Однако камердинер не смог рассказать инспектору ничего полезного. Он не видел фляжку в тот вечер, и он также не думает, что судья пил из нее до обеда. Это было не в его обычаях – пользоваться фляжкой в собственном доме, когда он всегда мог велеть налить ему стаканчик из графина, достаточно было только позвонить. Никто из других слуг тоже ничего не мог добавить к словам камердинера или к тому, что они уже говорили. Питт мог чувствовать с их стороны невысказанное презрение: прошло столько дней после всех этих опросов, а ему опять приходится рыться в старых фактах, которые он уже знает, – и до сих пор он не нашел убийцу хозяина. Питт сам к себе питал отвращение за это, он пал духом и сердился на всех и вся.

Следующим, с кем он увиделся, был судья Ливси, но Питту пришлось дожидаться аудиенции до середины дня и встретиться с ним в его конторе в перерыве между заседаниями. Ливси как будто удивился новой встрече, но не выказал никакого беспокойства и недовольства.

– Добрый день, инспектор. Чем я теперь могу быть вам полезен? Надеюсь, вы пришли не для того, чтобы доложить о новых несчастьях?

Он улыбнулся, но в лице его явно сквозила озабоченность; настроение у него было неважное, а вид – утомленный. Под глазами набухли красноватые мешки, носогубные складки стали резче и глубже, рот приобрел более жесткие очертания. Питт подумал, как тяжело судья должен был, наверное, воспринять известие об аресте Харримора. Отклонение апелляции Годмена ознаменовало пик его карьеры. Достоинство и уверенность, с которыми он завершил то дело, заработали ему почтение со стороны общества и, что было для него важнее и приятнее, уважение равных ему по положению коллег. А теперь оказывается, он совершил трагическую ошибку и исправить что-либо уже невозможно.

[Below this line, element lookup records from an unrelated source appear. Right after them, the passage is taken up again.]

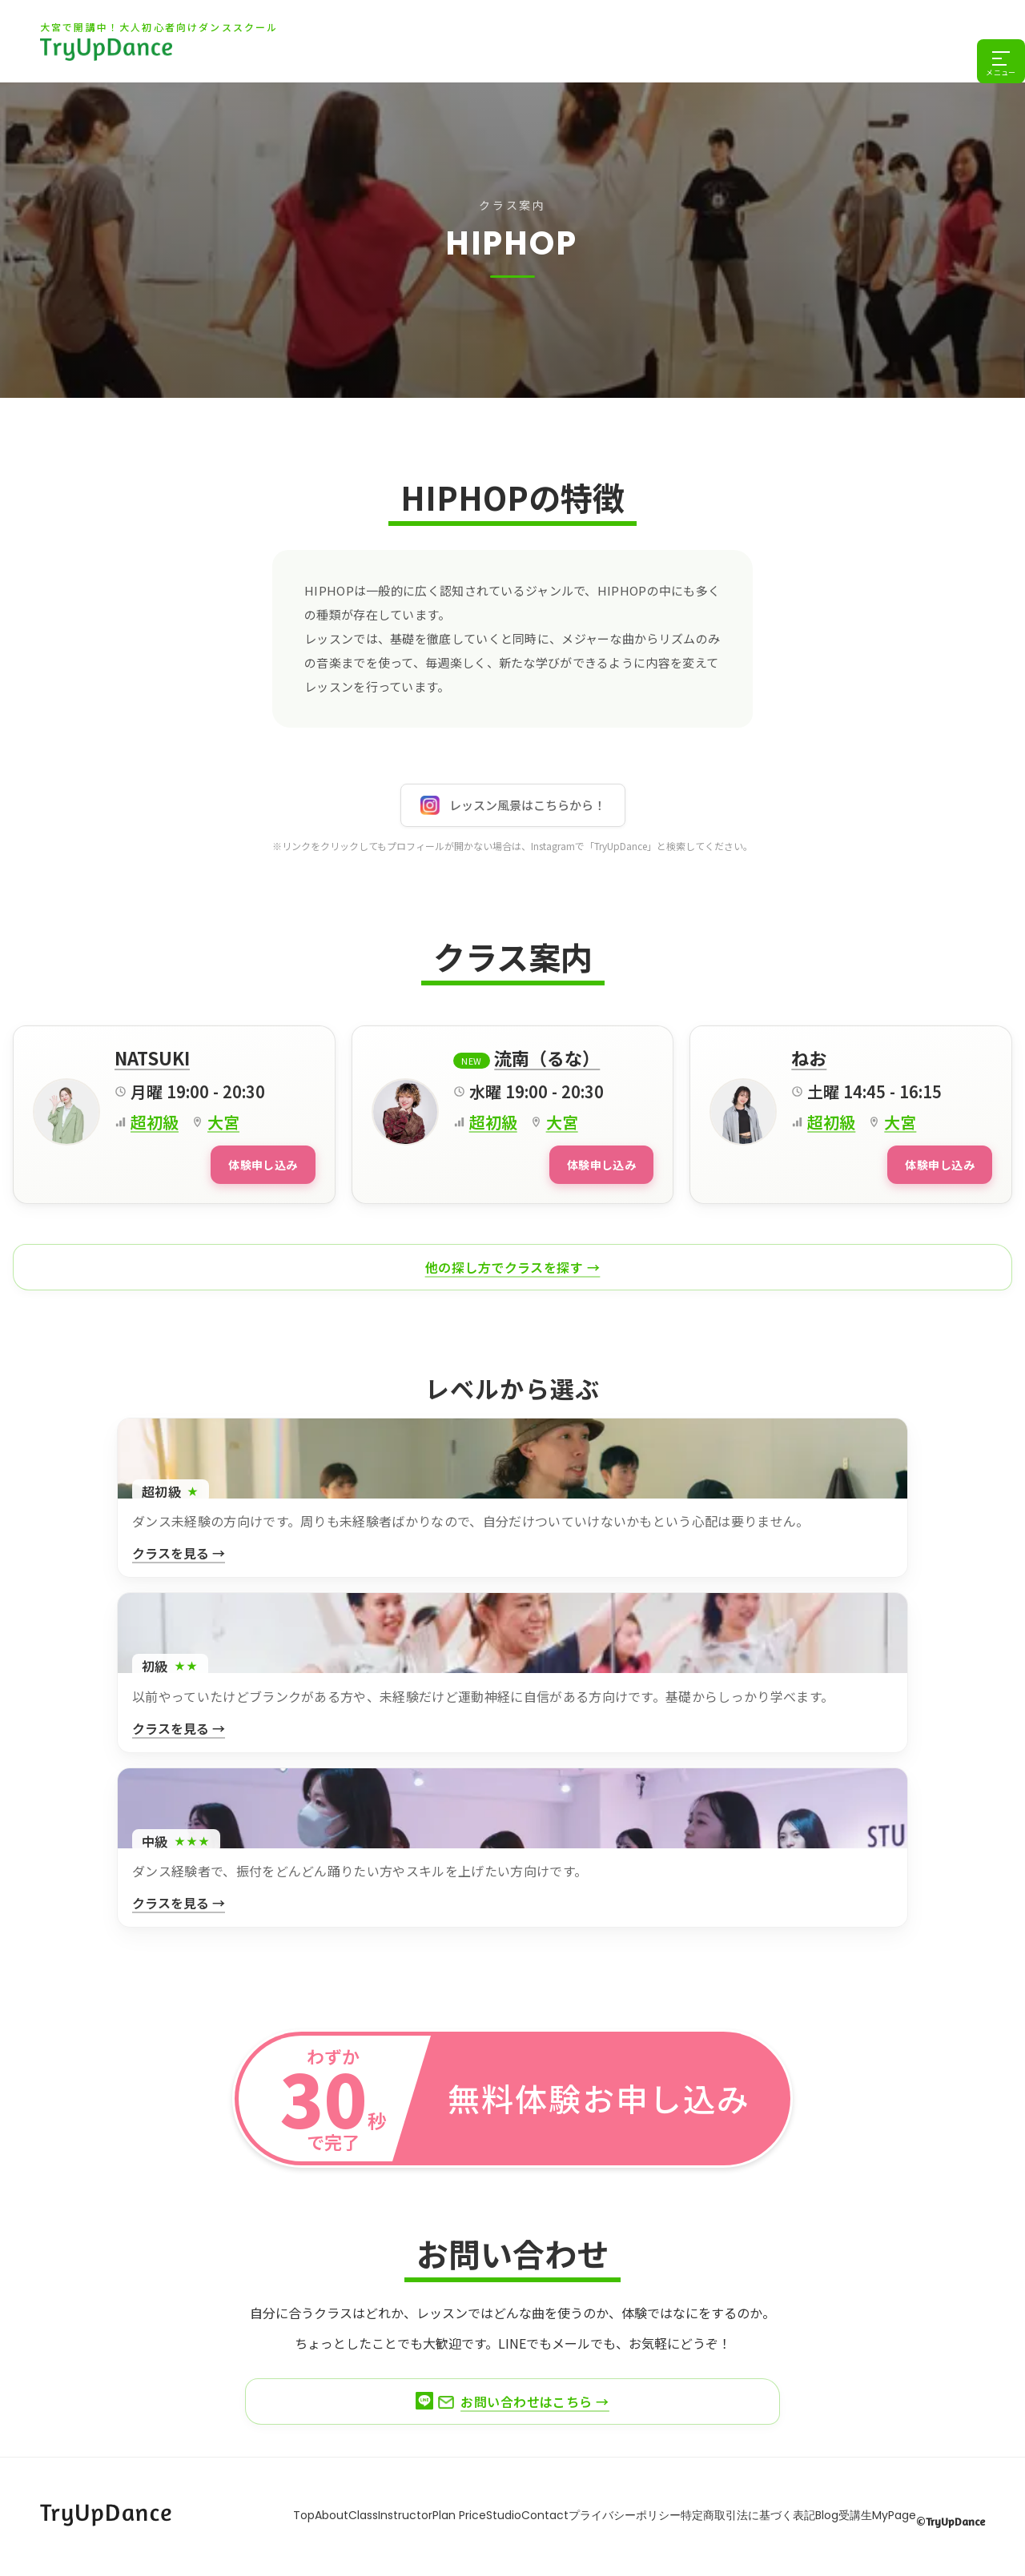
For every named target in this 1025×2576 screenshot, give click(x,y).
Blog (879, 2511)
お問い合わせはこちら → (512, 2398)
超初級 (155, 1122)
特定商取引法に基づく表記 (785, 2511)
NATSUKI (152, 1057)
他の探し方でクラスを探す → (513, 1264)
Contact (549, 2511)
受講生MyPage (946, 2511)
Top (212, 2511)
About (256, 2511)
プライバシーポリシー (645, 2511)
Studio (492, 2511)
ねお (808, 1057)
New (472, 1060)
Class (304, 2511)
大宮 (223, 1122)
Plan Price (432, 2511)
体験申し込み (253, 1163)
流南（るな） (547, 1057)
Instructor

– Нет, – спокойно ответил Томас. – Нет, слава богу, ничего такого не случилось. Я снова пришел к вам относительно преступления, которое мне поручено расследовать. Я никак не продвинулся вперед в разрешении загадочного убийства мистера Стаффорда. Сейчас мне известно столько же, сколько и вначале.

– И я понимаю, как это вас угнетает, – заметил Ливси почти без всякого выражения. – Не понимаю, каким образом я могу быть вам полезен. Я тоже не знаю больше того, что знал с самого начала.

– Нет, сэр, я и не надеялся, что вы узнали что-то новое. Однако, возможно, я что-то упустил в прошлый раз.

– Разумеется. – Ливси тяжело опустился в кресло около горящего камина, который был зажжен задолго до того, как он вернулся из суда, и указал Питту на стул напротив; но это было не столько приглашение садиться, сколько невысказанная просьба не стоять над душой. – Пожалуйста, спрашивайте, что вам надобно. Постараюсь быть полезным. – Голос у него был усталый, и любезность обращения давалась ему нелегко.

– Спасибо, сэр.

Питт сел с неприятным осадком в сердце. Он больше не спрашивал о визите Стаффорда к Ливси и не искал доказательств того, что содержимое фляжки еще не было отравлено, когда Стаффорд ушел от него. Они истощили эту тему раньше. Томас опять начал выяснять подробности происходившего с момента их встречи в театре.

– Сначала, как вы сказали, вы заметили его в фойе?

– Правильно, но тогда я с ним не разговаривал. Было достаточно много народу и довольно шумно; смею полагать, и вы отметили это.

– Да, верно. – Питт живо припомнил возбуждение и ожидание, разговоры на повышенных тонах в фойе, постоянный шорох движения. Да, действительно, разговаривать в таком шуме было трудно. – А куда вы направились из фойе?

Ливси подумал.

– Я стал подниматься по лестнице в свою ложу, однако увидел на галерее знакомого и хотел было остановиться, чтобы поздороваться, но в эту минуту к нему подошла женщина, которая всегда казалась мне очень скучной и неинтересной особой, поэтому я отказался от этой мысли и повернул обратно; сойдя вниз, подождал пять минут, пока они уйдут, а потом сразу поднялся к себе в ложу и сидел один, ожидая, когда начнется спектакль. – Он слегка повел плечами. – Разумеется, я видел и других знакомых, занимавших свои места в соседних ложах, но не разговаривал с ними. Иначе можно привлечь к себе внимание, если говорить громко. – И с любопытством вгляделся в лицо Питта. – Неужели это для вас действительно так важно, инспектор?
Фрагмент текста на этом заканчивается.